My time is winding down here on Chios. Tomorrow is my last day of “work.” Friday, I’m going to go to Çesme, Turkey for the day to check out what things are like on that side of the strait. On Saturday, I fly to Athens. I will be there for 5 days and am looking at both volunteering in one of the camps in the city as well as extending my time there. We’ll see. I can’t believe a month has already passed.
Today and yesterday were more of the same in that I organized containers, dealt with new cloth arrivals and went shopping. I will update how all the GoFundMe campaign contributions were spent in the coming days after everything is said and done. There haven’t been new refugee arrivals in two days, the previous day because of the weather and today, even though gorgeous (at least on Chios), possibly because of the bombing in Istanbul.
I will write more about my reactions to leaving at a later date, but today will (and in a Part II) focus on some of the more powerful images that resonated in my heart and mind, those snapshots that you carry with you. For those of you who have been following diligently, there may be some repeats, but I think most are new. Here we go:
First view of Tabakika
I arrived for the first time on Chios at 18:00, dropped my things at my hotel and grabbed a taxi to Tabakika, because help was needed urgently and I arrived there at 19:00. I had no idea what to expect, what Tabakika looked like, what Tabakika was, what was going on or, simply, anything at all. I think I didn’t even have the name right then.

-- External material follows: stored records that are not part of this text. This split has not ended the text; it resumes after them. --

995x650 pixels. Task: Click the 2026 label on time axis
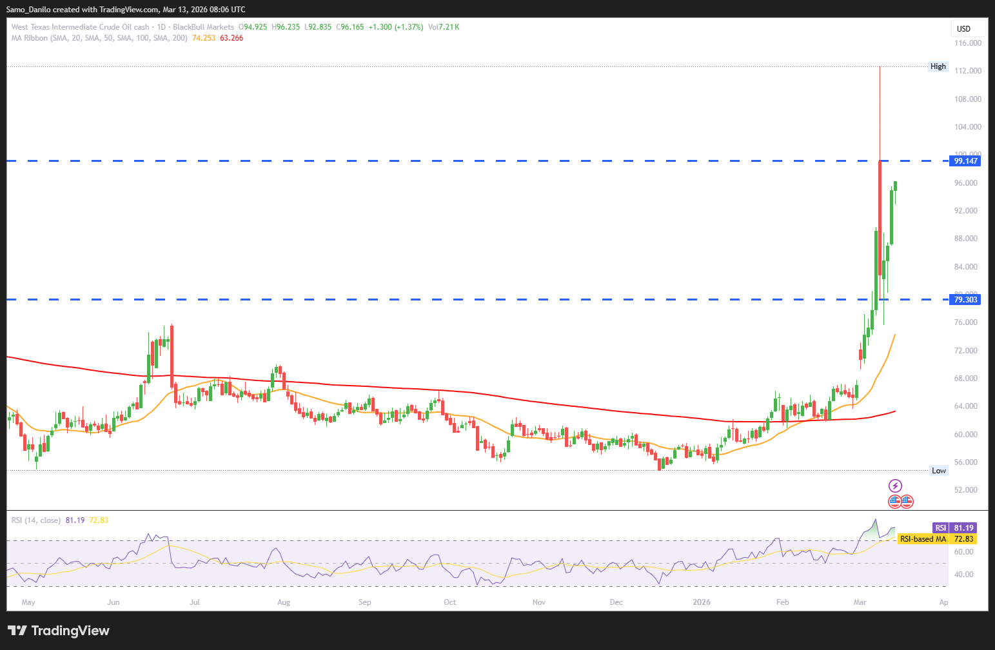coord(701,602)
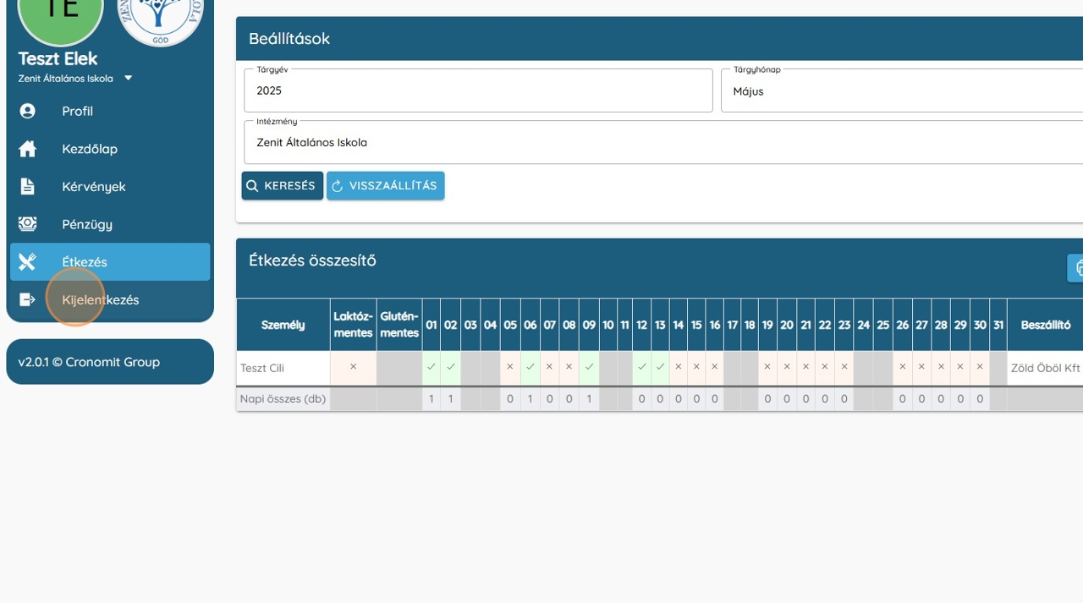Go to the Pénzügy menu item
This screenshot has width=1083, height=603.
87,224
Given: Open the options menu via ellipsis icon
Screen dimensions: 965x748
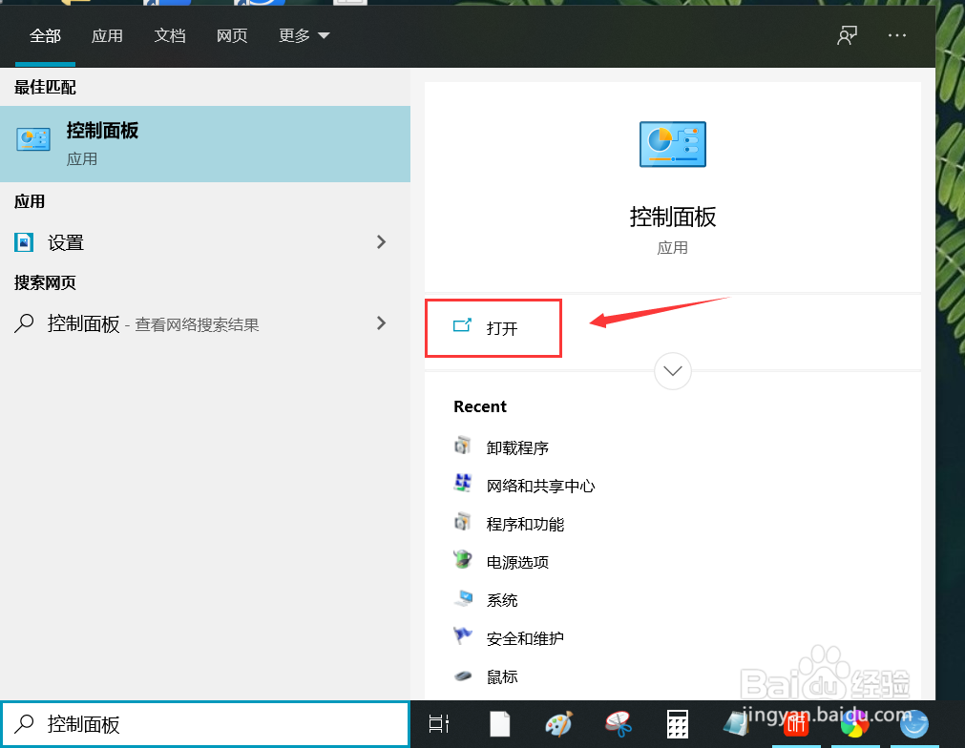Looking at the screenshot, I should [896, 35].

It was dark and there was only one light above the door (see pictures). I dragged a full suitcase of cloth donations from friends in DC out of the taxi and across the pea stone to the entryway. All I knew is that I had to ask for Mary at the Clothes Distribution, whatever that was (joke on me now). I crossed that threshold into Tabakika and my senses were just blown away.
The place was packed with over 300 refugees. The lights were on, but were very dim and they highlighted the bodies that were slowly moving about, standing in line and laying on the ground along with the breath that was coming out of people’s mouths. The smell was strong: dust, human body, old factory. And the people just appeared to be cold, hungry, with few possessions and, in a way, in misery. There was a low rumble of chatter, pierced here and there by kids playing and mothers shouting for their children. “Struggle” was in the air, in both the positive and negative sense.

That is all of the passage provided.